In a multi-agent system, only one agent is active at a time (per bridge). The active agent receives frames from the bus. Inactive agents exist but don’t process frames. Every agent has an active property that defaults to True. In handoff scenarios, voice agents should start with active=False so only one is active at a time — the parent then activates the first one explicitly. You control which agent is active using three methods:
MethodWhat it does
activate_agent(name, args)Activate another agent
deactivate_agent(name)Deactivate another agent
handoff_to(name, args)Deactivate self, then activate the target
handoff_to() is the most common — it’s a single call that transfers control from the current agent to another.

Building a handoff system

Let’s walk through how the two-agent handoff works. You need three pieces:

1. A main agent with a bus bridge

The main agent owns the transport (audio I/O) and places a BusBridgeProcessor in its pipeline instead of an LLM. The bridge routes frames to whichever LLM agent is active:
from pipecat_subagents.agents import BaseAgent
from pipecat_subagents.bus import BusBridgeProcessor

class MainAgent(BaseAgent):
    def __init__(self, name, *, bus, transport):
        super().__init__(name, bus=bus)
        self._transport = transport

    async def build_pipeline(self) -> Pipeline:
        stt = DeepgramSTTService(api_key=os.getenv("DEEPGRAM_API_KEY"))
        tts = CartesiaTTSService(api_key=os.getenv("CARTESIA_API_KEY"))

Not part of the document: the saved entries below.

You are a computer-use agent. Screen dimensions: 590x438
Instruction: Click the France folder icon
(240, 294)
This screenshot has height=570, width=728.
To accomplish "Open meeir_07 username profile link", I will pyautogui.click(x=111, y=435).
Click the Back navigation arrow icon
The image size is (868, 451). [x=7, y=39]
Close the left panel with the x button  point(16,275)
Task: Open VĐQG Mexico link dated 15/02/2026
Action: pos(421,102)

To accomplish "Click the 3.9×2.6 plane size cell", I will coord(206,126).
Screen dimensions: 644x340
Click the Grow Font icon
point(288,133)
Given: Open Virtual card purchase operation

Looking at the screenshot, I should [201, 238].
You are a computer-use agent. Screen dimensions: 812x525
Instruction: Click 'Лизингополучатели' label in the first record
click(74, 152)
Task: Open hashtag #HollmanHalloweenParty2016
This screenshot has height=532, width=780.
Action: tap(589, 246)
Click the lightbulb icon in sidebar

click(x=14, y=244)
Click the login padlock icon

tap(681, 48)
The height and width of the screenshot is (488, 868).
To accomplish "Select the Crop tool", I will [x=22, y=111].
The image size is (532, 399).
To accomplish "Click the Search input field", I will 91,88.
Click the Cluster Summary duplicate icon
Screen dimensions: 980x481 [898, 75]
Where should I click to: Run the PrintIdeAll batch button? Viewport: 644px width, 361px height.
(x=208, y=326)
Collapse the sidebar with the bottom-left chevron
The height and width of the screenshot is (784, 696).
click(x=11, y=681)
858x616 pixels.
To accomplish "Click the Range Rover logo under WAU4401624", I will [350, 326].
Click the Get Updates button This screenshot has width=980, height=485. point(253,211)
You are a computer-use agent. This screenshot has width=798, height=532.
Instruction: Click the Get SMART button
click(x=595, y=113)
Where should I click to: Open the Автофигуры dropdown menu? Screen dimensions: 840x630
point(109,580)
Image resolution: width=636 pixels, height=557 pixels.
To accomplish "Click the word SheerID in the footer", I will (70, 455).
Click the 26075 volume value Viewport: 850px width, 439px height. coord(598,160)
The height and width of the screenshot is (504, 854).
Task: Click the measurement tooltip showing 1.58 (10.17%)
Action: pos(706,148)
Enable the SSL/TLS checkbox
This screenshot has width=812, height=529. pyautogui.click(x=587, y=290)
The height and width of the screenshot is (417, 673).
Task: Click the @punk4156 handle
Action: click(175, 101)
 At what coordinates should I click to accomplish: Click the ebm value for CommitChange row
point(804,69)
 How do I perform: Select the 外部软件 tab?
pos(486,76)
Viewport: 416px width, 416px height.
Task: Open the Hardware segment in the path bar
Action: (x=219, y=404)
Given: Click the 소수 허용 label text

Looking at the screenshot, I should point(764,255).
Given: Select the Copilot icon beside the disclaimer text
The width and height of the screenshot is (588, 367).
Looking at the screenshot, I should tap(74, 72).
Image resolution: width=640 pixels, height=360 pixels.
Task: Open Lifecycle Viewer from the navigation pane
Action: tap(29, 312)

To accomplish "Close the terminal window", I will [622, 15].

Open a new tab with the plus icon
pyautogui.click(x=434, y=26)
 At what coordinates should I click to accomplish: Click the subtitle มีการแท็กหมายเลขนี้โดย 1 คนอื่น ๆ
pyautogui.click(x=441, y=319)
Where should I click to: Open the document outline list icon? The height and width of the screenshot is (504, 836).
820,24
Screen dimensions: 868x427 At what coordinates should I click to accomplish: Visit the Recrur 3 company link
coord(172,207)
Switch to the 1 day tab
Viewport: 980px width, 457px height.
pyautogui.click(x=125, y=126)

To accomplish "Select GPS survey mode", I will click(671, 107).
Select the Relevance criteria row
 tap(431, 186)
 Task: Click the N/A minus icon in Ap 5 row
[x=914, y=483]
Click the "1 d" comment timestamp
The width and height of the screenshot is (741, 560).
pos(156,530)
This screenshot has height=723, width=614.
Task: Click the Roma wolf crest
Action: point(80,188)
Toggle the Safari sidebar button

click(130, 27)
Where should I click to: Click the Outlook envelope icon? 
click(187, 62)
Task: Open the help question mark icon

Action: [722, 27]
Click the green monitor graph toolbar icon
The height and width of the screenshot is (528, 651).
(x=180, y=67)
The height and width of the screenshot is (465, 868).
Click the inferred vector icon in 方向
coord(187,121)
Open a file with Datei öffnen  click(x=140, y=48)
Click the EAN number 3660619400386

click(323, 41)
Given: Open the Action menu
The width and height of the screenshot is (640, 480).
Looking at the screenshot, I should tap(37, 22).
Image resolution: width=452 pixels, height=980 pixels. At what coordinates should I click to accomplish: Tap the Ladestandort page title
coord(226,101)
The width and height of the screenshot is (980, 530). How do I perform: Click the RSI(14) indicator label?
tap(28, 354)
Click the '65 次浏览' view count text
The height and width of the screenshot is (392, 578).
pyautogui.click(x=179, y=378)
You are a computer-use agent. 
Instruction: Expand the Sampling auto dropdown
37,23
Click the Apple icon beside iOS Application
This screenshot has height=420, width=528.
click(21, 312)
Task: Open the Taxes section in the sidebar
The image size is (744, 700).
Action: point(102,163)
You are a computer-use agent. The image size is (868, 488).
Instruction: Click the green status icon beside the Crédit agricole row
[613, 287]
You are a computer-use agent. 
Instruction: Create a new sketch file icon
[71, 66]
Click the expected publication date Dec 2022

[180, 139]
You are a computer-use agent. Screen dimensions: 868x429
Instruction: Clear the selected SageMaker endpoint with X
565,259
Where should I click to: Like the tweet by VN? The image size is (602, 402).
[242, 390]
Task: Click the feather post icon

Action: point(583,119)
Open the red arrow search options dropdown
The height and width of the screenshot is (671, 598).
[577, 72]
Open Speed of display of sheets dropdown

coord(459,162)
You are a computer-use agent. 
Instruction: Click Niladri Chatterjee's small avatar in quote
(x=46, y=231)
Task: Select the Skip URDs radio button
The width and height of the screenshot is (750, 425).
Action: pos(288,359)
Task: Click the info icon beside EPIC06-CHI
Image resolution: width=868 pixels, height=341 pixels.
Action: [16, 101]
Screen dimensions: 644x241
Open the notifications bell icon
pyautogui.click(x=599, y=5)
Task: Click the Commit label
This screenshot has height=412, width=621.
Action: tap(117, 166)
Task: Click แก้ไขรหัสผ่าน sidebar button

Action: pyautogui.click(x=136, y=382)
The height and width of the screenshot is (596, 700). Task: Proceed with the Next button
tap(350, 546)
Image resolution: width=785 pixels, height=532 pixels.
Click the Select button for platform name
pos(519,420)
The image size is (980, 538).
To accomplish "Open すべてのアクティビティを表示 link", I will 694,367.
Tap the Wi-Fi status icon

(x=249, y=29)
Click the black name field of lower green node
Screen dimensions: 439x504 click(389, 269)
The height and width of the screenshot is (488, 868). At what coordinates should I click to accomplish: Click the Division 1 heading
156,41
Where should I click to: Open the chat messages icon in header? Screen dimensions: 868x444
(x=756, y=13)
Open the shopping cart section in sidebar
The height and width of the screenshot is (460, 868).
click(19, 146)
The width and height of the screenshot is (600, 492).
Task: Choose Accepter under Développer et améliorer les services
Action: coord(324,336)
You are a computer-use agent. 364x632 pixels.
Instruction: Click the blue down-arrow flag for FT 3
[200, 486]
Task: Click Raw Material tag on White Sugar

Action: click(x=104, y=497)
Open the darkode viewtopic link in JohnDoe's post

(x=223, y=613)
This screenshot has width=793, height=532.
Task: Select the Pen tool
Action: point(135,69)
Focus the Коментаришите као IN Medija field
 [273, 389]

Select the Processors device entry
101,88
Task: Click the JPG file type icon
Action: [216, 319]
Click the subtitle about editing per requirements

        context = LLMContext()
        context_aggregator = LLMContextAggregatorPair(
            context,
            user_params=LLMUserAggregatorParams(vad_analyzer=SileroVADAnalyzer()),
        )

        bridge = BusBridgeProcessor(bus=self.bus, agent_name=self.name)

        return Pipeline([
            self._transport.input(),
            stt,
            context_aggregator.user(),
            bridge,                        # Where the LLM would go
            tts,
            self._transport.output(),
            context_aggregator.assistant(),
        ])

2. LLM agents with bridged=()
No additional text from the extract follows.